Une réflexion de Sonja sur la colère irrépressible qui s'emparait très régulièrement de sa mère est intéressante : "Je pense que nous devons nous replonger dans l'enfance et l'adolescence de ma mère (en Suisse centrale). Emma était intelligente et aurait très bien pu faire un gymnase ou au moins une école de commerce. Ses parents ont refusé, apparemment pour une raison financière - ou plutôt une excuse. Elle a dû faire un apprentissage de couturière pour dames, ce qu'elle a fait sans problème. Elle est ensuite allée au Tessin pour apprendre l'italien et y est restée deux ans. Elle a économisé autant qu'elle le pouvait sur son petit salaire comme capital de départ pour son développement professionnel ultérieur ou un éventuel mariage. Lorsqu'elle revint à la maison - rappelée par ses parents - elle dut constater que son père avait pillé le compte en banque d'Emma sous prétexte que sa sœur avait besoin de vêtements décents pour l'école de commerce.

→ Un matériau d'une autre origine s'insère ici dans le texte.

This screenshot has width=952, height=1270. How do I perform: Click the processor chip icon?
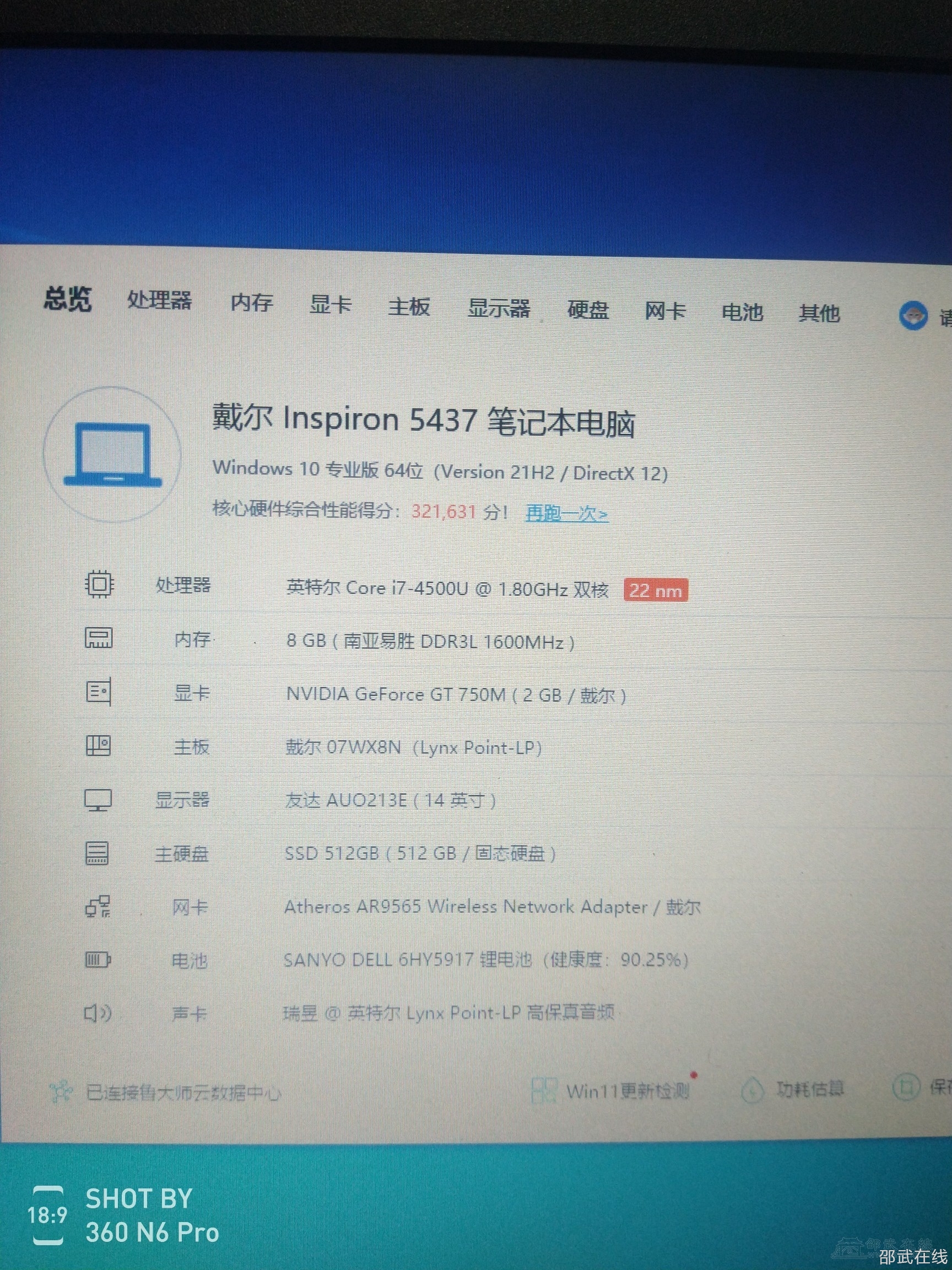click(99, 584)
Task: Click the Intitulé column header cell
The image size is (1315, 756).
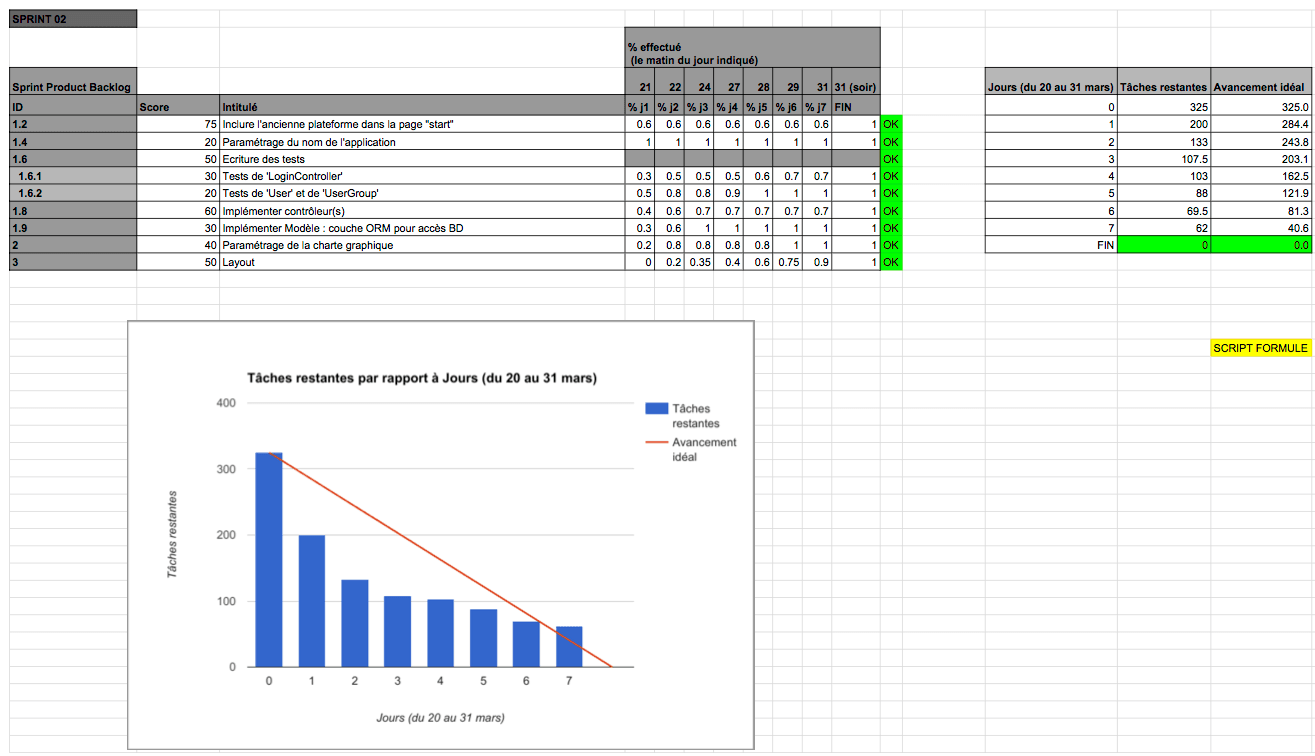Action: click(421, 107)
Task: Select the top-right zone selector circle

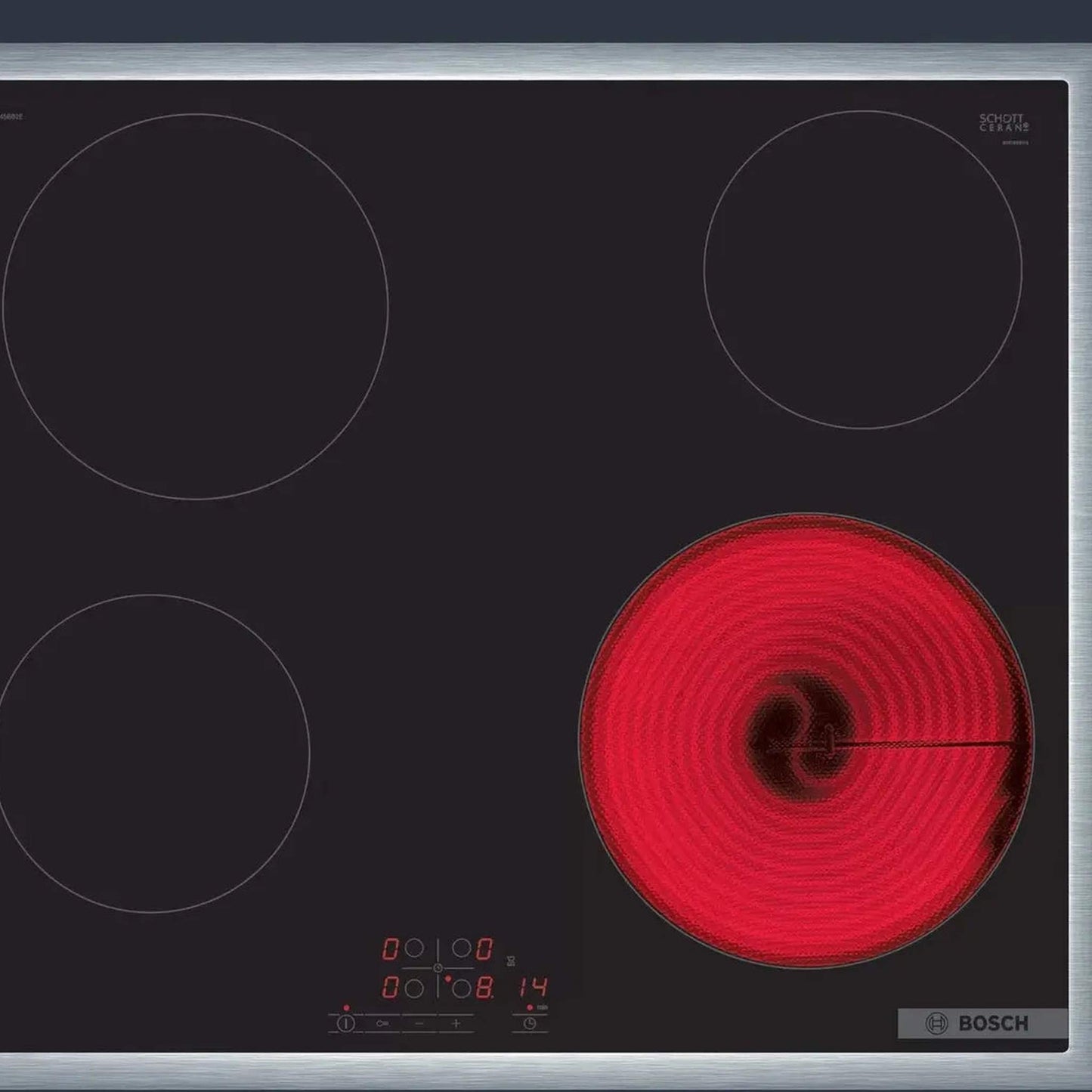Action: 461,948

Elle a donc dû, premièrement, voir sa jeune sœur poursuivre ses études, ce qui lui avait été refusé, et deuxièmement, elle a dû cofinancer cette formation continue sans qu'on le lui demande. -Je pense qu'elle a porté cette déception et la colère correspondante toute sa vie sans la digérer. Et dans son état de démence mentale, elle a éclaté de manière éruptive".

Comment Sonja repense-t-elle aujourd'hui à sa mère, cinq ans après sa mort ? Avec un peu de nostalgie dans les yeux, elle répond : "Bien sûr, on ne peut pas simplement oublier les temps difficiles, tout particulièrement les deux dernières années de la vie de ma mère. Mais le changement de personnalité d'Emma était si frappant que je ne l'ai jamais pris personnellement lorsqu'elle m'attaquait verbalement. Ce n'était plus ma mère telle qu'elle était vraiment. C'était une femme qui avait fondamentalement changé à cause de sa maladie". Et elle ajoute : "Plus le temps passe, plus je repense à mes parents avec une grande gratitude. Ils nous ont donné, à moi et à mon frère Martin, malheureusement décédé trop tôt à l'âge de 42 ans seulement, une enfance et une jeunesse belles et bien protégées. Ils nous ont soutenus dans tous nos projets, même lorsqu'ils n'étaient pas enthousiastes à leur sujet. Je n'aurais pas pu avoir de meilleurs parents que papa et maman".